Is Sullivan County getting “Greenwashed”?

Posted

Smallwood

To the editor:

That’s the question residents of Smallwood are asking since BESIDE Habitat, a Quebec-based developer, proposed building 102 new, year-round homes in our crowded lake community, to create an “experience-driven hub where like-minded folk share a sense of community" (quoting their website.)

Talk of “hubs” and “experiences” tells the community that’s already here very little about what might be coming. At a December town planning meeting, Habitat’s lawyer referred to “pods” - their word for a 250 square-foot home - which the company intends for “year-round camping”.

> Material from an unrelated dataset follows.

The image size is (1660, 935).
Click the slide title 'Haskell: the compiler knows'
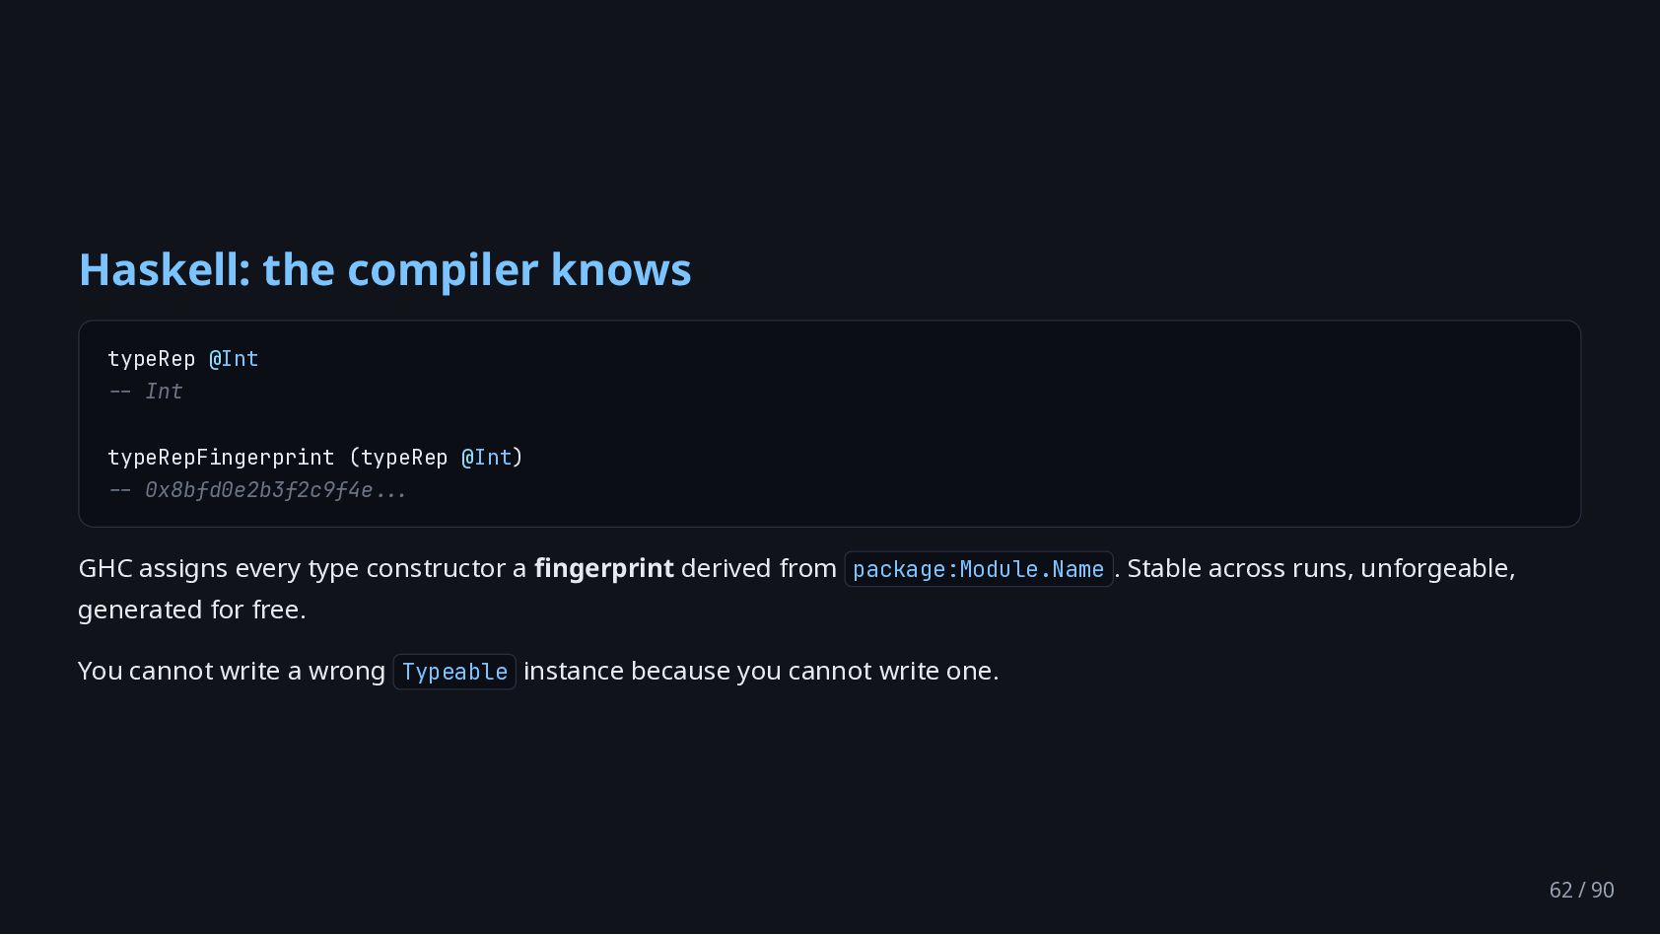click(x=385, y=270)
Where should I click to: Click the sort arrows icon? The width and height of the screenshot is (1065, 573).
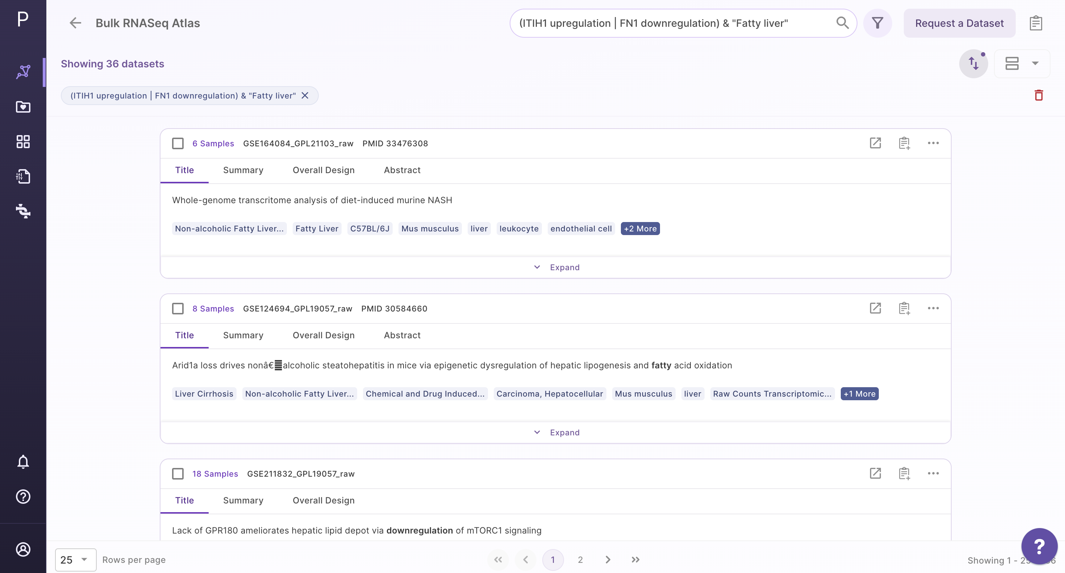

Except it’s not really camping, it’s living in a winterized studio with a wood stove, a propane heater and no running water (in a community with no town sewage system and a volunteer fire department). The company also proposes to build 57 “cabins”, really one-family homes, each with its own septic, and drilled well, for sale or “short term” rentals. Bethel’s outdated Comprehensive Plan doesn’t define “short term” but expect more traffic on our narrow, sidewalk-less roads.

As a journalist, I know that savvy branding like BESIDE’s can greenwash grimy products. Habitat’s Vice President Alix Ouellet politely declined my request for more information. Little has been written about the company’s one existing development in Quebec.

What we know is that while living in nature not spoiling it is a big part of the Canadian company’s brand, the plan they’ve submitted proposes pumping roughly 20 gallons of water from the local aquifer every minute and generating roughly 25,000 gallons of wastewater daily. That adds up to tens of thousands of gallons of sewage heading downhill to Smallwood’s swimming lake and the Hemp Meadow wetlands, and a fragile lake community opened to high-density housing.

And that’s an “experience” many of us would rather skip.